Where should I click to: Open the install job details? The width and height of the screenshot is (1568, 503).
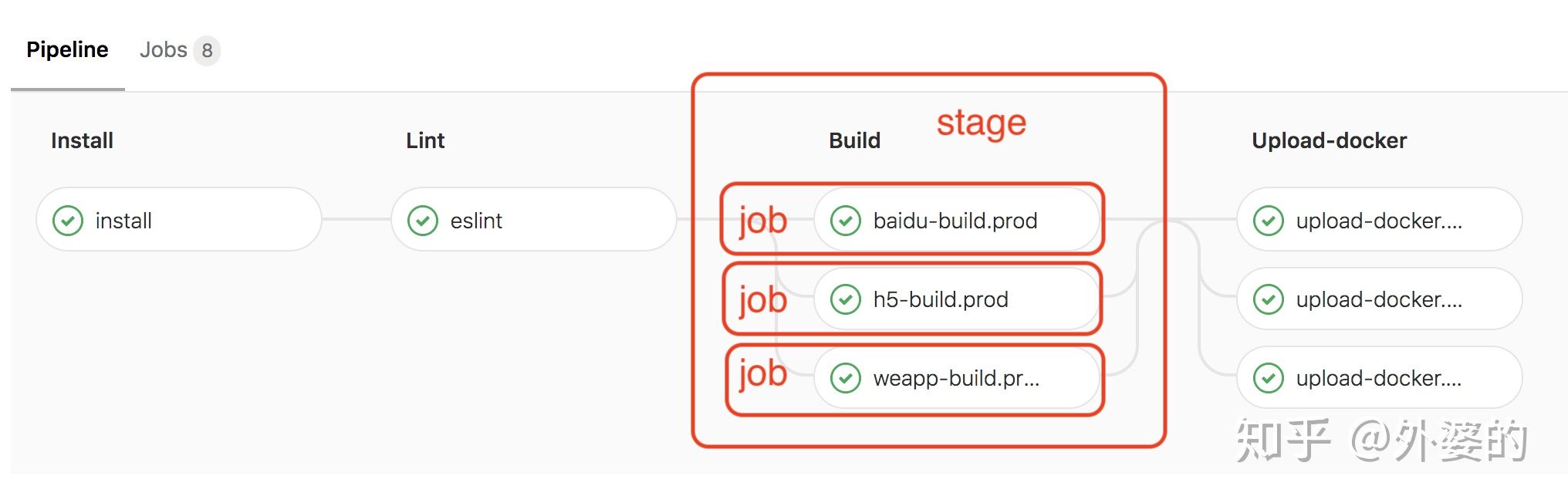point(177,220)
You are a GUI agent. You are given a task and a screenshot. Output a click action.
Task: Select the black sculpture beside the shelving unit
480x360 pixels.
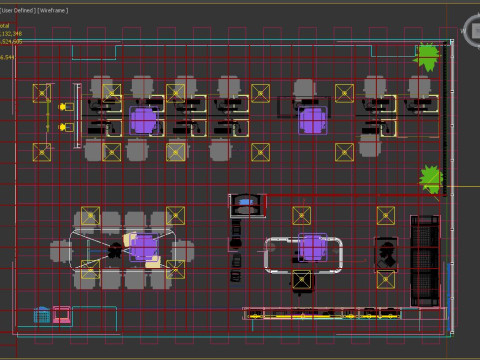click(387, 253)
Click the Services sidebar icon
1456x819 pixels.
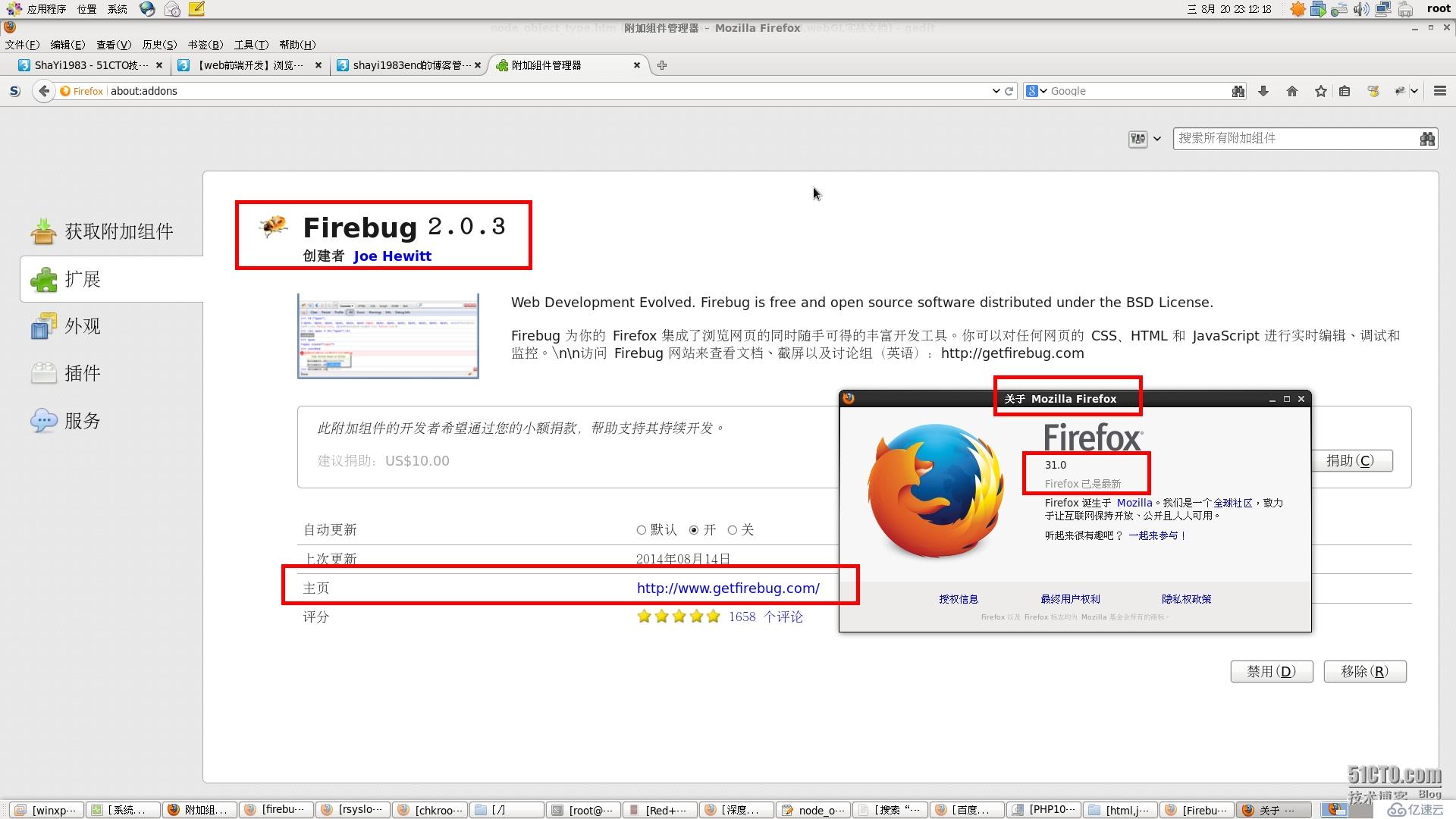pyautogui.click(x=42, y=420)
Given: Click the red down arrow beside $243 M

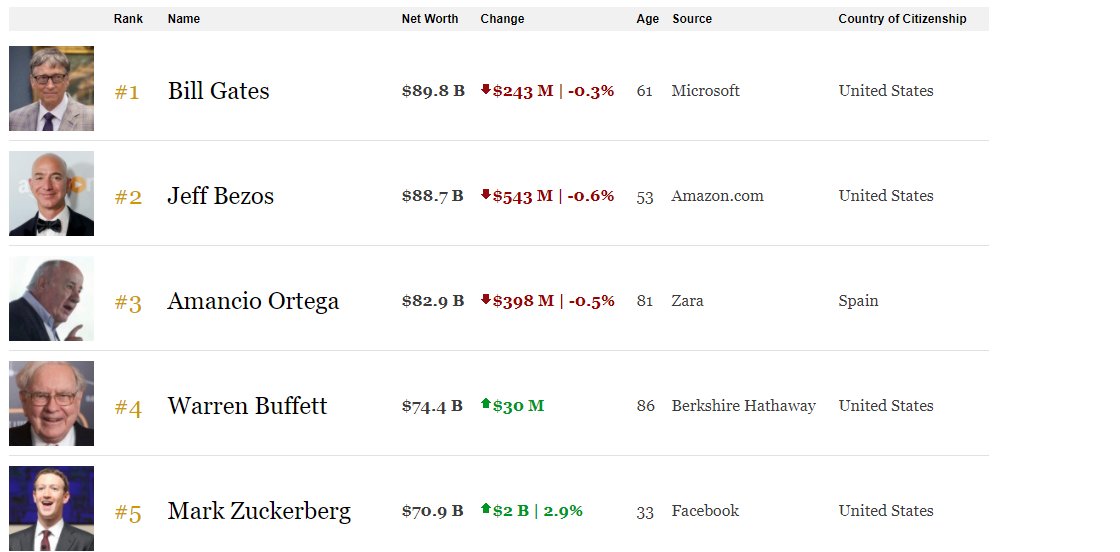Looking at the screenshot, I should tap(486, 89).
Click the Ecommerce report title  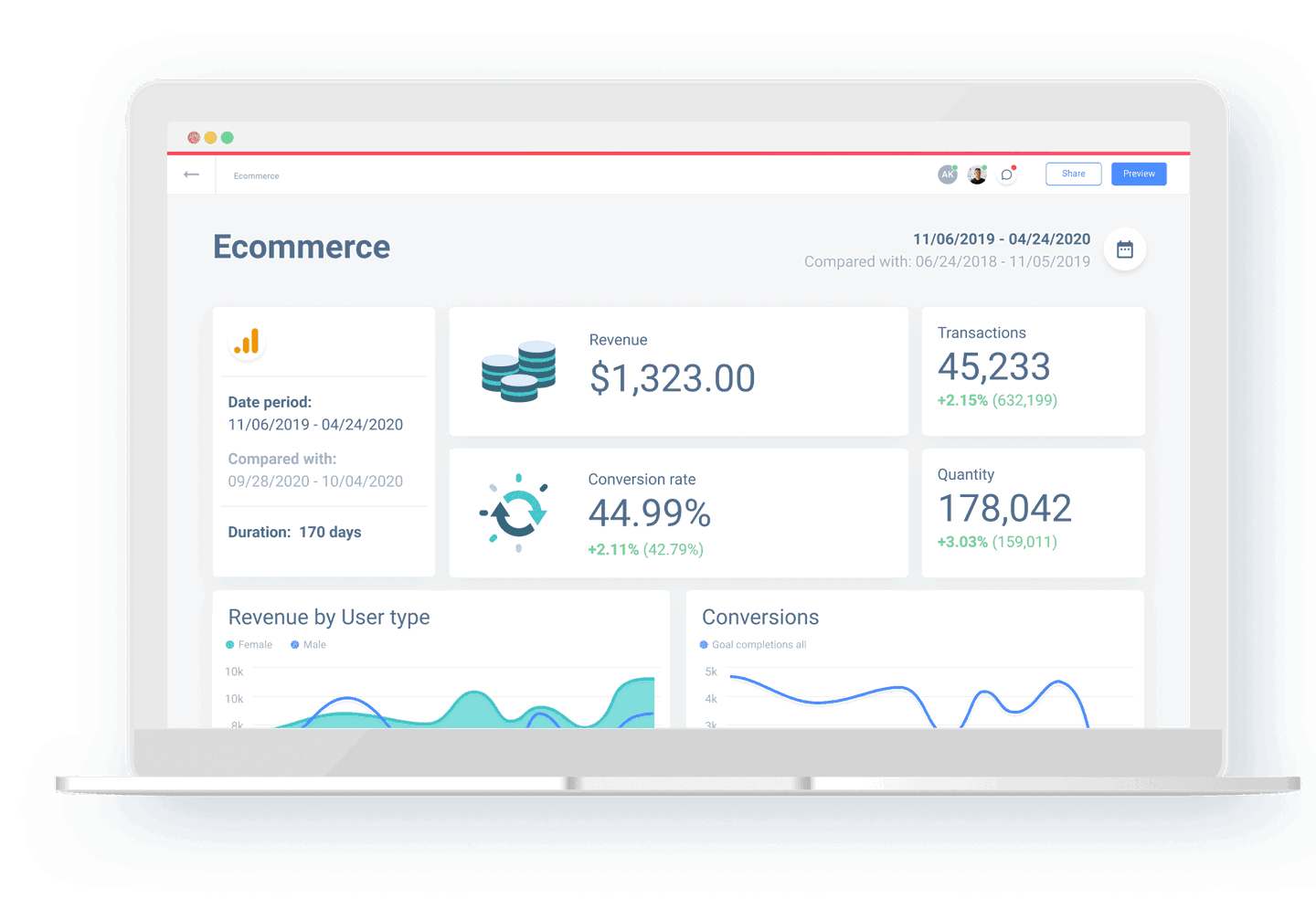301,247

---------------

Please print the lines exactly, from the top of the material through the line with "Task: Select the", and omit the pictures.

### Exercise answer
Where should I click to: Open the install job details? The width and height of the screenshot is (1568, 503).
point(177,220)
You are a GUI agent. You are given a task and a screenshot. Output a click action.
Task: Select the black sculpture beside the shelving unit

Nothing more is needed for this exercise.